Kavramı yerli yerine oturttuysak devam edebiliriz, gerçeğin önem yitirmesinin “sanat”, televizyon, eğlence gibi alanlara etkisinin en az aynı şiddette yıkıcı olduğunu tahmin etmek zor olmasa gerektir. Burada post-truth’un televizyona en doğrudan yansımasının “reality show” başlığında gözlemlenebileceğini düşünüyorum. Aynı siyasetteki gibi gerçeğin bir belirleyen olarak yitiminin gösterisi olan bu tür, izleyende yarattığı sonuçlarla da bana göre “post-truth” kategorisinde incelenmeyi hak ediyor.

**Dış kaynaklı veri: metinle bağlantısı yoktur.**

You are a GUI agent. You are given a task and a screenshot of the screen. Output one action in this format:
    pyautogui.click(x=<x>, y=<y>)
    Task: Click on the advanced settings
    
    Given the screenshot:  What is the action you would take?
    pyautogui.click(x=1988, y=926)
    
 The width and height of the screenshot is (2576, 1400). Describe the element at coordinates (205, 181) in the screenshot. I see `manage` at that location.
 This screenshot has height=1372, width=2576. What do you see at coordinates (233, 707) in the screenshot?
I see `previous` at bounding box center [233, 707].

Reality show’ların ayırt edici özellikleri yapımın bir senaryoya bağlı olmadığı iddiası, ya da iddiasıydı denebilir. Kültür alanını olumsuz etkileyen birçok şey gibi ana vatanı ABD olan reality show’lar yazılı ve oynanan bir senaryo olmadığı, dolayısıyla izlenenlerin “gerçek” olduğu iddiasının güçsüzlüğünü, soruyu etkisizleştirerek aştı denilebilir. Bir Acun Ilıcalı yapımının yarışmacılarının birbirleriyle olan bitmek tükenmek bilmeyen tartışmaları, birbirlerine evlerinde yemek yapıp bu yemeklerin hangisinin daha kötü olduğunu tartışan katılımcılar, evlenme amacıyla bir eve tıkışıp birbirleriyle aşk, kadın erkek ilişkileri ve daha birçok şey hakkında teorik tartışmaları gerçekleştiren gelin ve damat adayları, ekranda kurulan evlenme mezatları… Bunların her birinin yazılı bir senaryonun oynanışları olma ihtimali veya her birinin yapımcılar tarafından biraz cesaretlendirme ile içlerindeki kötücül cevheri ortaya çıkaran “gerçek” insanların hayatlarının bir kesiti olması ihtimali programla izleyicisinin kurduğu ilişkiyi asla belirleyici nitelikte değil. Gösteri “sahte veya gerçek” değil, gösteri gerçeklik düzleminden azade, başarılan bu. Gerçeklik izleyenlerin umurunda değil, önemli olan ve “eğlendiren” izleyicinin gösteriyle kurduğu yabancılaşmış ilişki. Gösterinin başarısı da izleyende yarattığı anlık duygularla ölçülüyor, siyasetteki gibi. CNN Türk’teki tartışmacının belagatinden ajite olmakla bir “gelin adayının” ilişki retoriğinden ajite olmak aynı düzlemde artık. Meclis’te birbirlerine “laf sokan” politikacılarla Survivor Adası’nda bunu yapan yarışmacıların da bir farkı yok artık, bunlara seçim sandıklarında veya cep telefonlarından sms yoluyla verilen oyların da. Bir yöntem olarak gerçeği arayış “aşıldığında” geriye kalan her alanda imaj, duygu yoğunluklarıyla kanaat getirilen anlamsız taraflaşmalar oluyor.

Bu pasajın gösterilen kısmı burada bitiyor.